▸ **Action item**: Anywhere the string "computer" shows up in the listing below, copy the line it is in.

▸ **Material to process**:
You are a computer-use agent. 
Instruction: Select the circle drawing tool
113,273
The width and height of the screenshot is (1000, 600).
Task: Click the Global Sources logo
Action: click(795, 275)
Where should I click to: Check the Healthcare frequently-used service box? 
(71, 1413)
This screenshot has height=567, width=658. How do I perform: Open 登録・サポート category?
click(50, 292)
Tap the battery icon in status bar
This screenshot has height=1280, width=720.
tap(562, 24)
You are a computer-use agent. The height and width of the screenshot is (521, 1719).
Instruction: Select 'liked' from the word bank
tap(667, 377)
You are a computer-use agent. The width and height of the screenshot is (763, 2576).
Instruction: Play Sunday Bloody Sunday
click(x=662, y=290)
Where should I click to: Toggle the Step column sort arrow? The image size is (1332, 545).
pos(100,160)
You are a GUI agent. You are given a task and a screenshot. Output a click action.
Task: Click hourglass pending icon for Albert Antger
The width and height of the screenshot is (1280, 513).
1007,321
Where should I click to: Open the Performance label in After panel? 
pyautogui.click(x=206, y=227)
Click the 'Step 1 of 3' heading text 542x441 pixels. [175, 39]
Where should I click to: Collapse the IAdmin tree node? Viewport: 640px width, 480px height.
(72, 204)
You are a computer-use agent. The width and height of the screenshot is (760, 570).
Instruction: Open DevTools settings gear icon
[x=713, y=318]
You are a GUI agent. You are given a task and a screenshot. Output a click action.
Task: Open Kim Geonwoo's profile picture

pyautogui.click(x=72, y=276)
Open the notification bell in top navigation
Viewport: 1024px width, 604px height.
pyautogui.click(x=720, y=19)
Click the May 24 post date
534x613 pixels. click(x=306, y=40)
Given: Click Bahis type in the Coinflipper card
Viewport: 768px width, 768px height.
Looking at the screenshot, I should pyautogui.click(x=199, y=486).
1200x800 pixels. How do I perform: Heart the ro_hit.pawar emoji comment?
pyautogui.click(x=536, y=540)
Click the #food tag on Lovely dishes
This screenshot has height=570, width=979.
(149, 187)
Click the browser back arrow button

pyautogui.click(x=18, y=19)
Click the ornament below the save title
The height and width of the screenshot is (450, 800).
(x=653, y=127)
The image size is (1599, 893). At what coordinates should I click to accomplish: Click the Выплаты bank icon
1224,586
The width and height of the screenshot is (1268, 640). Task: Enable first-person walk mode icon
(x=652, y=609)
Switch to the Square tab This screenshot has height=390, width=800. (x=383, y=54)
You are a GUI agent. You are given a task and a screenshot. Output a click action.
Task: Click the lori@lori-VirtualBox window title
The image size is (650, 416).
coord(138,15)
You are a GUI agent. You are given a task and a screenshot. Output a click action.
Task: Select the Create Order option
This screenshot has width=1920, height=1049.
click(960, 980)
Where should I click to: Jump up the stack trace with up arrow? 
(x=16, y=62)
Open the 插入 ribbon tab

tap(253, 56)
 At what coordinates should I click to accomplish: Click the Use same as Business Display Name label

▸ **Response below**:
You are a computer-use agent. 
You are a computer-use agent. The height and width of the screenshot is (521, 1719).
You are a computer-use agent. The width and height of the screenshot is (763, 2576).
You are a computer-use agent. The width and height of the screenshot is (760, 570).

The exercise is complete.